National furniture retailer American Signature is seeking a bankruptcy court's approval to put most of its stores and distribution centers up for sale in a move that faces opposition and may signal the company's potential liquidation.
American Signature wants to list the leases for 89 stores and distribution centers for sale in Baltimore, Chicago, Indianapolis, Pittsburgh and other markets, according to a court filing. American Signature filed for Chapter 11 bankruptcy protection in November, citing a steep decline in sales due to tariffs, inflation and the weak housing market.

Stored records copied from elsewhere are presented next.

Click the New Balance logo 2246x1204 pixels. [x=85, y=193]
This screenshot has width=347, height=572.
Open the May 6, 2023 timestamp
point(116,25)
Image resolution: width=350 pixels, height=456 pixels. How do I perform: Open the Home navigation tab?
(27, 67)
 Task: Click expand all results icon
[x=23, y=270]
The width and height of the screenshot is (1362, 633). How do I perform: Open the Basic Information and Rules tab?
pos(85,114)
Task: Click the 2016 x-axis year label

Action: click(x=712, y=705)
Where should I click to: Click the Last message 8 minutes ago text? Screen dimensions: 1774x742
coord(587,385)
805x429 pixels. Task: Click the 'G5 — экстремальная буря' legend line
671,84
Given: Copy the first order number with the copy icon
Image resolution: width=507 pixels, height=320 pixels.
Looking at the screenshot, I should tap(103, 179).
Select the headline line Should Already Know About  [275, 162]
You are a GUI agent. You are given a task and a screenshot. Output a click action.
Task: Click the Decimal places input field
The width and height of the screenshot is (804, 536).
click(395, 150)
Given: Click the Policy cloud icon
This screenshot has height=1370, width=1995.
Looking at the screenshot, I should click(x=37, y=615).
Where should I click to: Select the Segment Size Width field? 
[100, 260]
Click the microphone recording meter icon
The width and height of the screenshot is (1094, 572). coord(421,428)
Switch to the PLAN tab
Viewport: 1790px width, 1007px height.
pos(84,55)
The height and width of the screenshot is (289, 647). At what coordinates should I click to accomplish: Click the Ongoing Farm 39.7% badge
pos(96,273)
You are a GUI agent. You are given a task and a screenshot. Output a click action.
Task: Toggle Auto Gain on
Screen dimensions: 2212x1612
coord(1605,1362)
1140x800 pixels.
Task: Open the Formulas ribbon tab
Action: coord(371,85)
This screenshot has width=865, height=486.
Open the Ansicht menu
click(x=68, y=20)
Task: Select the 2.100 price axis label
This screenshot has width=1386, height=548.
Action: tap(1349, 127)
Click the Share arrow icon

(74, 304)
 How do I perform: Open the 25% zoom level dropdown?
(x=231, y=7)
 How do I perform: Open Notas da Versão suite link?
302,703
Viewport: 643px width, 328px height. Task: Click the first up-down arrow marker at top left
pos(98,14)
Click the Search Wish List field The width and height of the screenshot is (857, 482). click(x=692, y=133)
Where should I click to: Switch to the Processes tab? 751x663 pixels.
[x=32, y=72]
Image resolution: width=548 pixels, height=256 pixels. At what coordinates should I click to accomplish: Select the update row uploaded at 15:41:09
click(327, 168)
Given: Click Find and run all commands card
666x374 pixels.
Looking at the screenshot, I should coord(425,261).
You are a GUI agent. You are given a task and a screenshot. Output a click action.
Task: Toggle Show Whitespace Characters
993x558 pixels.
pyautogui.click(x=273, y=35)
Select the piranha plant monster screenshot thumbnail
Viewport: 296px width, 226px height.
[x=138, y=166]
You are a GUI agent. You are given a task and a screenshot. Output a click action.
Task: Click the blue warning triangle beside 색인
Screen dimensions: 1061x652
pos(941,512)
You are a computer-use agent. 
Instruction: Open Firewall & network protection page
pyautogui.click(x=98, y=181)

In conjunction with its bankruptcy, the Columbus, Ohio-based company announced plans to close 33 locations of its namesake and Value City Furniture stores. American Signature operated about 120 stores in 17 states when it filed for bankruptcy. In December, it started an auction for about two dozen store leases in 12 states that has not yet concluded.
The U.S. trustee for American Signature's bankruptcy case has opposed the proposed sales listing, citing a conflict of interest between the company and its preferred brokerage, A&G Realty Partners. The trustee, Andrew Vara of the U.S. Department of Justice, said that the conflict stems from the fact that affiliates of A&G's owners are American Signature's landlords for 36 of the properties that are slated for sale.
"A&G's interests in both sides of the proposed transactions with these landlords create an unavoidable conflict of interest and prevent A&G from holding an undivided loyalty to the debtors' estates," Vara said in a Monday court filing.
"The debtors have a fiduciary duty to their estates and creditors to maximize the value to their estates in connection with these transactions," Vara said. It added "that duty fundamentally diverges from the interests of the landlords whose leases are covered" by a services agreement between American Signature and A&G.
American Signature and A&G had not filed responses to the U.S. trustee's objection as of Wednesday morning. An A&G spokesperson declined to comment to CoStar News. American Signature did not respond to requests for comment. A hearing on American Signature's request to retain A&G is scheduled for Wednesday.
Still, American Signature may liquidate and wind down its operations, depending on whether the court approves its preferred stalking-horse bidder for its assets.
Last month, American Signature filed notice with the bankruptcy court that affiliates of the Schottenstein family are the company's preferred stalking-horse bidder, meaning they can set the initial bid for the assets. The Schottenstein family, a major shareholder of American Signature, submitted a bid of $148 million for the company. A hearing to approve the bidder is scheduled for Jan. 28.
For the record
Pachulski Stang Ziehl & Jones is American Signature's legal counsel in the bankruptcy case. Berkeley Research Group serves as the restructuring adviser, and SSG Capital Advisors acts as the investment banker.